The argument for Brown to keep Reid as Home Secretary was twofold: first, he is a more credible reformer than any alternative candidates; second, he offers the public the reassurance that he understands their priorities. Both arguments are weaker than they were a week ago, but remain compelling when measured against the claims of Alistair Darling or Des Browne - or, if the Home Office is split, both of them. Whatever the structure, though, Brown needs someone in his Cabinet who is convincingly tough on crime.

The test for Brown, then, is not whether he keeps Reid in order to be healingly collegiate towards a known Blairite. As one Brownite said recently, "Gordon has said we want a Government of all the talents, not one of all the factions." The question is whether he gives jobs to people who will drive forward public service reform so that Labour can credibly claim to be the party of the future at the next election.

Part of that will also be the matter of promoting young ministers.
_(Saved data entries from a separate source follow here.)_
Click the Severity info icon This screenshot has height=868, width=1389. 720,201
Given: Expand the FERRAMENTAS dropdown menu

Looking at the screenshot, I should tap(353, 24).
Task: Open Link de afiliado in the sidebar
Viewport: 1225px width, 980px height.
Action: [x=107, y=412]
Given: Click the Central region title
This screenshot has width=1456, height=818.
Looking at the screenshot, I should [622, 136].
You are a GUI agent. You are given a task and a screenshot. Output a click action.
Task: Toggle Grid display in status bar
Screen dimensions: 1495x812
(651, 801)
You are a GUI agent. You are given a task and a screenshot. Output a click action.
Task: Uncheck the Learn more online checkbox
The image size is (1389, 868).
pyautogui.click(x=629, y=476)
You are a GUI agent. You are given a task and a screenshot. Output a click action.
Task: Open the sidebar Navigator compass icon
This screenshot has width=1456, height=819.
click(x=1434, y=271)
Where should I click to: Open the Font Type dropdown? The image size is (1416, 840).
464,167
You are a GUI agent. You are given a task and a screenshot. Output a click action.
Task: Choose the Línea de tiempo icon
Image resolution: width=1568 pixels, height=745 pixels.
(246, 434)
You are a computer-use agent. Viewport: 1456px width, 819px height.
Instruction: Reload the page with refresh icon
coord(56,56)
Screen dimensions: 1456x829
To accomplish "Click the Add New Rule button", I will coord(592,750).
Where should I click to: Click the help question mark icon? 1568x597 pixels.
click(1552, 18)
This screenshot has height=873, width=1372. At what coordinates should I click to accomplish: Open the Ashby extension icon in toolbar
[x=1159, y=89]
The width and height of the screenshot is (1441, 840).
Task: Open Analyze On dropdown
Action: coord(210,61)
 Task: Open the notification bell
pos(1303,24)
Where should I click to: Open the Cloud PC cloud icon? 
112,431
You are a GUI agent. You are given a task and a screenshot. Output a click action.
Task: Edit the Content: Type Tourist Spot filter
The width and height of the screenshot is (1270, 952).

It looks as if David Miliband, Secretary of State for the Environment, will have to be satisfied with a more powerful green remit for the moment. But at the Treasury, stand by for the most stunning promotion in British politics since Hugh Gaitskell was appointed Chancellor of the Exchequer in 1950. I recently spoke to a cabinet minister who takes it as given that Ed Balls, the most junior of Treasury ministers, will be appointed Chancellor in a few months' time. We were talking before Reid's latest troubles and this cabinet minister thought that Reid's likely survival as Home Secretary was "bad news" for Alistair Darling. The implication was that Brown could not have yet another Scot in yet another great office of state.

Yet there is a powerful case for Ed Balls to be Chancellor, regardless of Reid's fate, and I suspect that Brown's people who tell journalists that Darling is likely to get the job are laying a false trail to maintain the element of surprise. It would be a daring appointment, and a greater promotion than Gaitskell's. Gaitskell, like Balls, went straight into the second most important job in Government from outside the Cabinet. But Gaitskell was a Minister of State, the most senior rank below Cabinet level. Balls is Economic Secretary to the Treasury, at the most junior level of departmental minister. Gaitskell was 44, Balls would be just 40. He has been a minister for less than a year, and an MP for less than two. Gaitskell had been a minister for three years and an MP for five.

Yet the objections to Balls - and many MPs have strong feelings - are not solid. It would reinforce the sense of a Brown "clique" and he "hasn't been tested", one minister told me. The first objection could be overcome by promoting talented Blairites at the same time. James Purnell, the pensions minister, could, for example, be Chief Secretary to the Treasury.

The second objection is currently better known in the US as the Barack Barrier. Barack Obama, it is said, is "not ready" to run for president. He is too young, too untested, too inexperienced after just two years as a junior senator. Yet when the main objection to a candidate is that it is "too early" you know it is time for them to run. It was said of David Cameron, yet everything else about him was right.

The question about Balls is, therefore, is he qualified? And who can say he is not? He is clever enough. As Cameron's exact contemporary at Oxford, he took a higher first in philosophy, politics and economics than the Tory leader. As Brown's right-hand person for the past 15 years, he knows the job of Chancellor as well as the Chancellor himself.

Of course, Gordon Brown's appointments are not the only test. His views on public service reform still make Churchill's description of Russian intentions in 1939, "a riddle wrapped in a mystery inside an enigma", seem crystal clear. But he needs to rebut Charles Clarke's most wounding accusation, that of lacking courage. The bold choices would be Balls as Chancellor, Reid kept as Home Secretary and Miliband given more power as Green Secretary. Has Brown the courage to do it?